═══ Available records

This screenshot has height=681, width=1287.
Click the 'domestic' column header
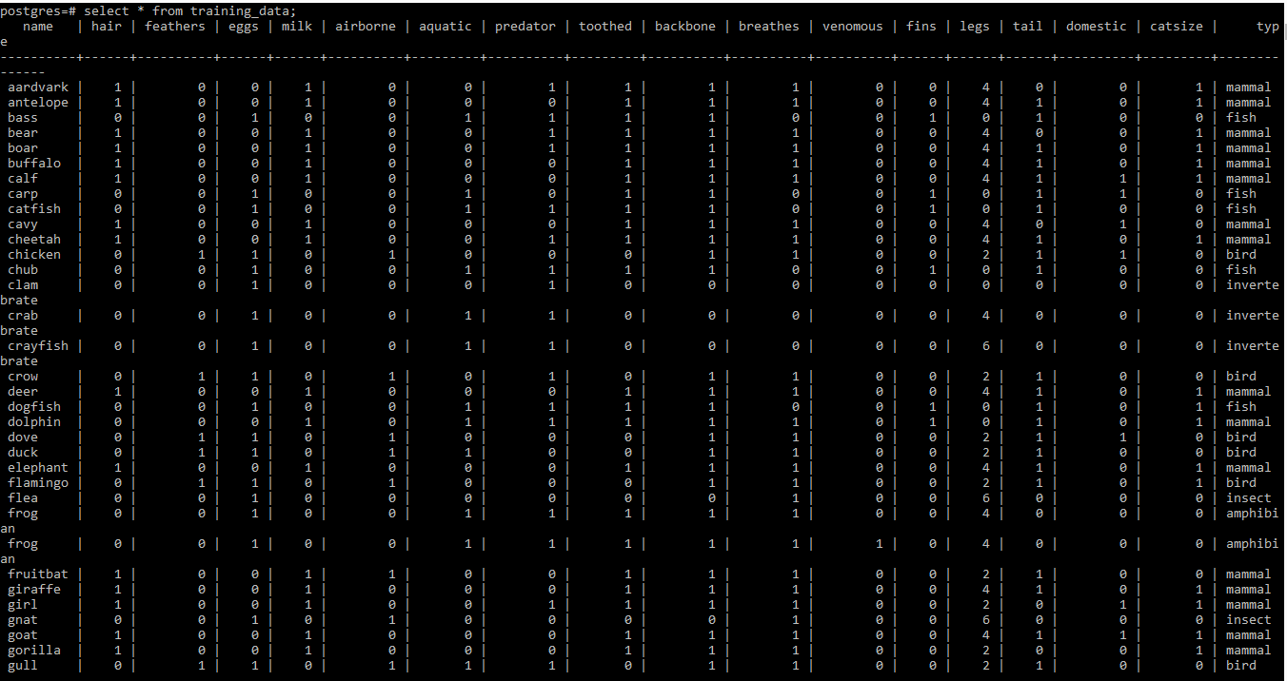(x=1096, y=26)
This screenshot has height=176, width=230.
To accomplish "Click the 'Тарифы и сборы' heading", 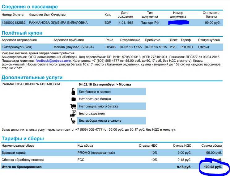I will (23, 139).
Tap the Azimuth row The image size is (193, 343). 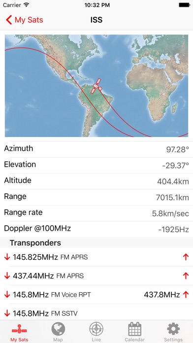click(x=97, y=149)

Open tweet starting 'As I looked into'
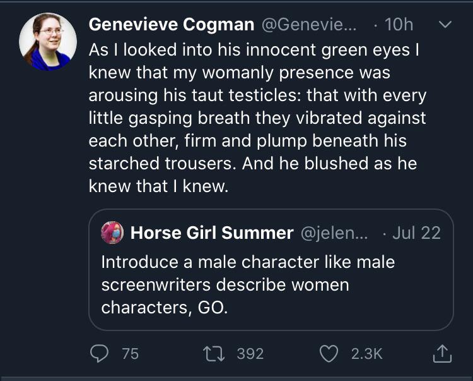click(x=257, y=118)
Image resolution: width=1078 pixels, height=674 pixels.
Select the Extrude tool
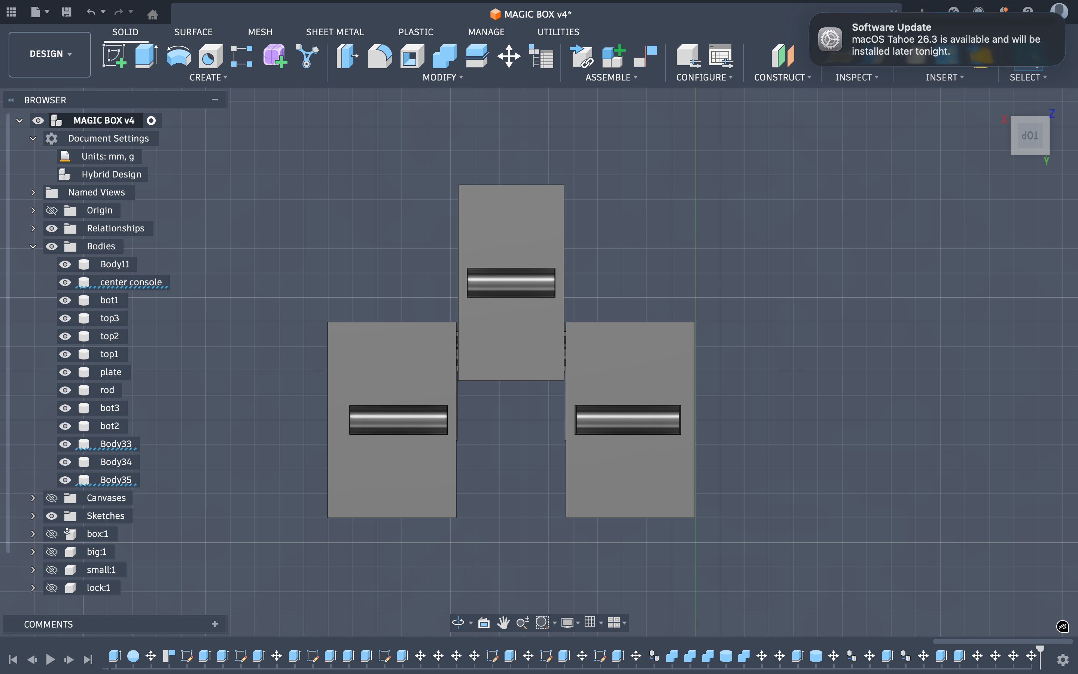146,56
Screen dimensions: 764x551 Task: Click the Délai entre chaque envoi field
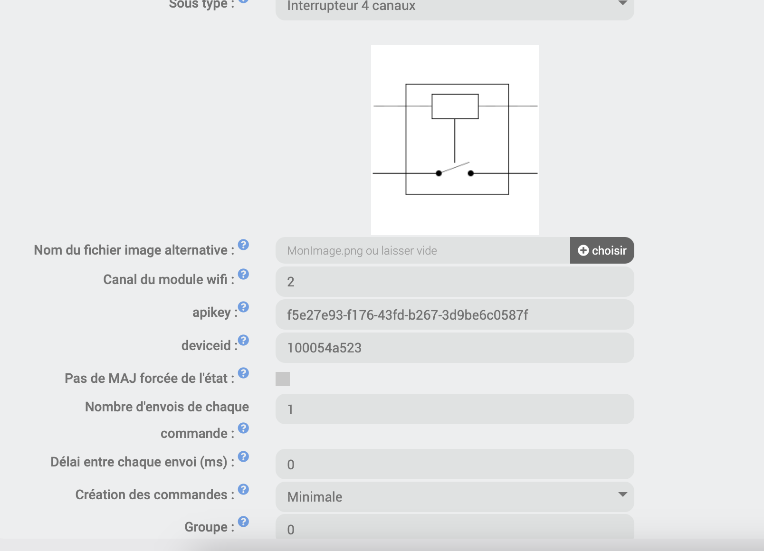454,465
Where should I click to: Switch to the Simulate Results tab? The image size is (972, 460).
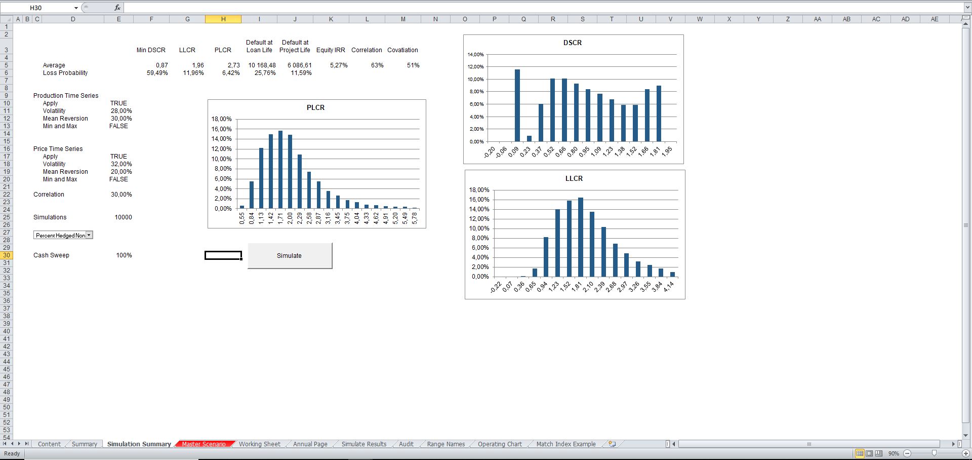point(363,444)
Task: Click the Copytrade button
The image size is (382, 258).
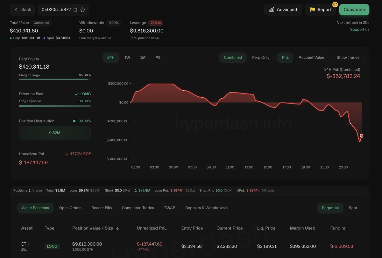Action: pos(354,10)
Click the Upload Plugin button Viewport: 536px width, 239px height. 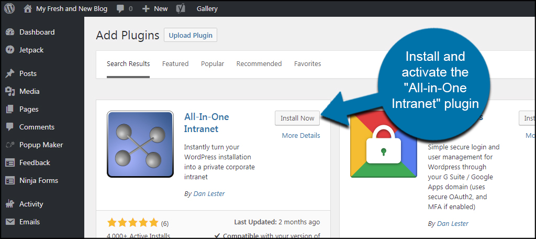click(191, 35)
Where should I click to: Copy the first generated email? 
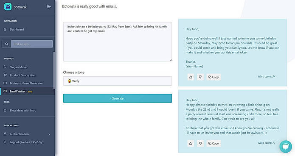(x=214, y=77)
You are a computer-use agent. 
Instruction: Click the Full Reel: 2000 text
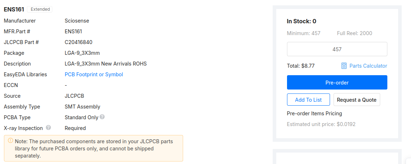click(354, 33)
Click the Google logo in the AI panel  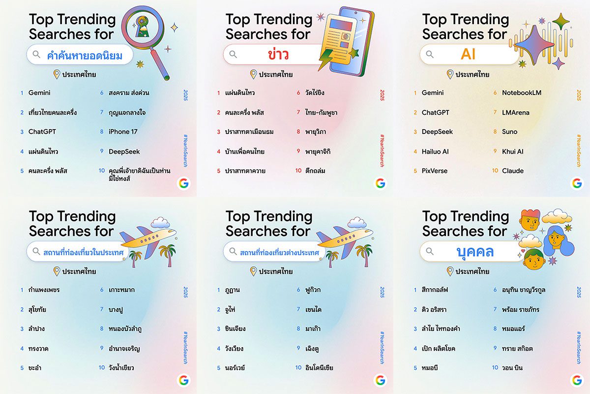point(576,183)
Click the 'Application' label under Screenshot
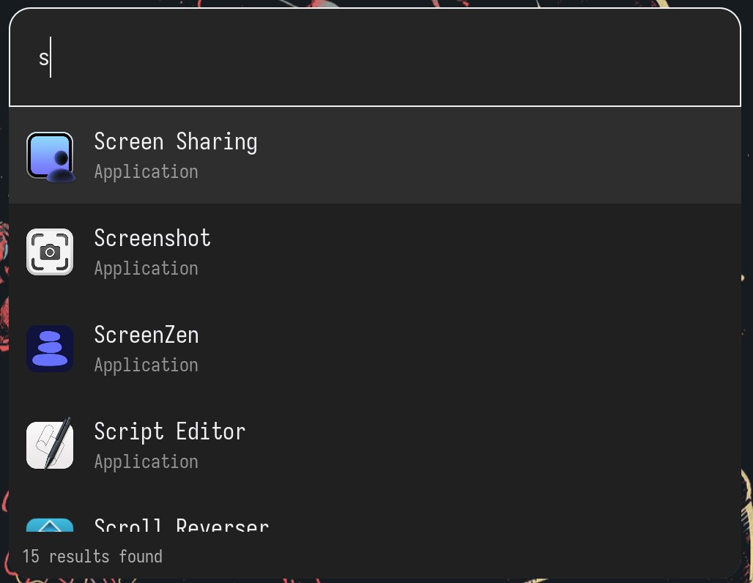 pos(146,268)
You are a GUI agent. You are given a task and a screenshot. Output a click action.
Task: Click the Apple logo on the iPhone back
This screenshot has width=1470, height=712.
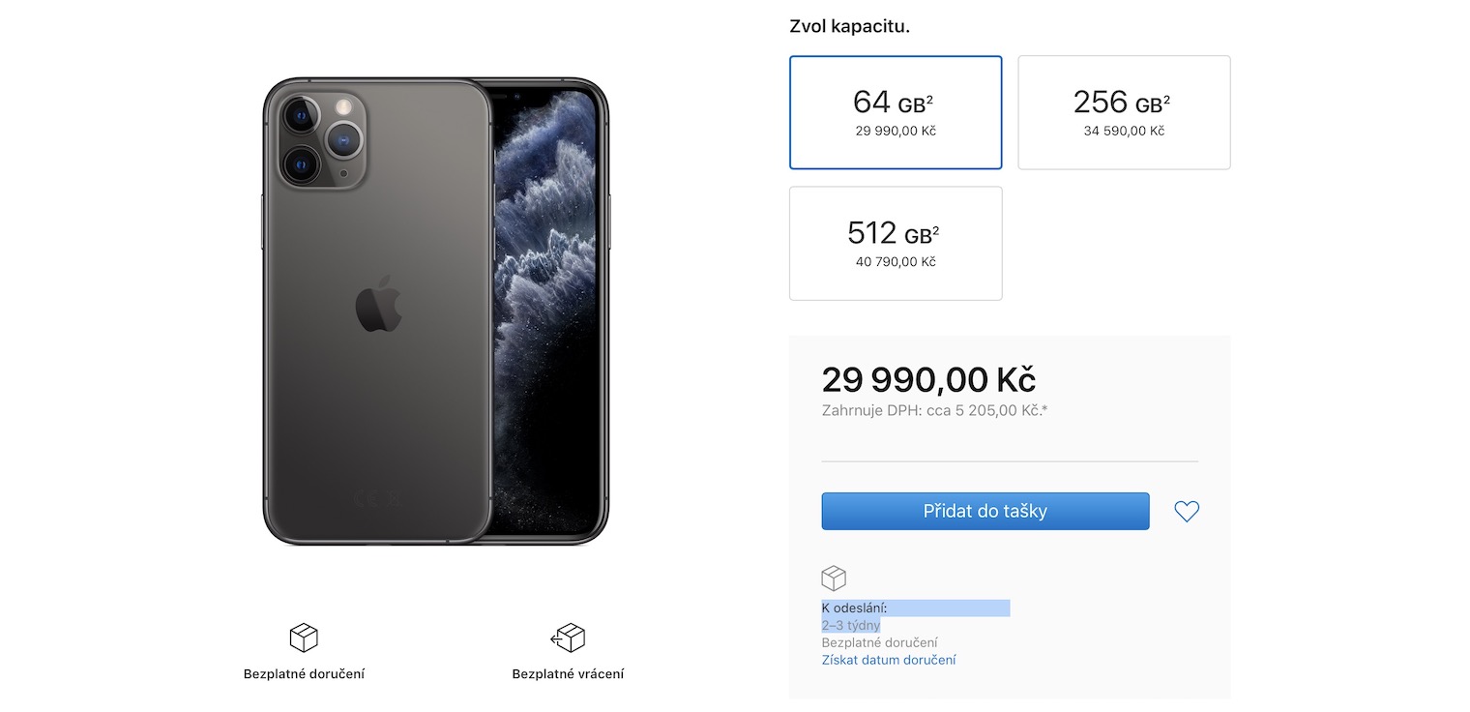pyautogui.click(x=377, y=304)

══════

## Prompt
Which lines of the data contain the string "agent"? Copy each of them.

## Task answer
You are a computer-use agent. 
You are a GUI agent. You are given a task and a screenshot. Output a click action.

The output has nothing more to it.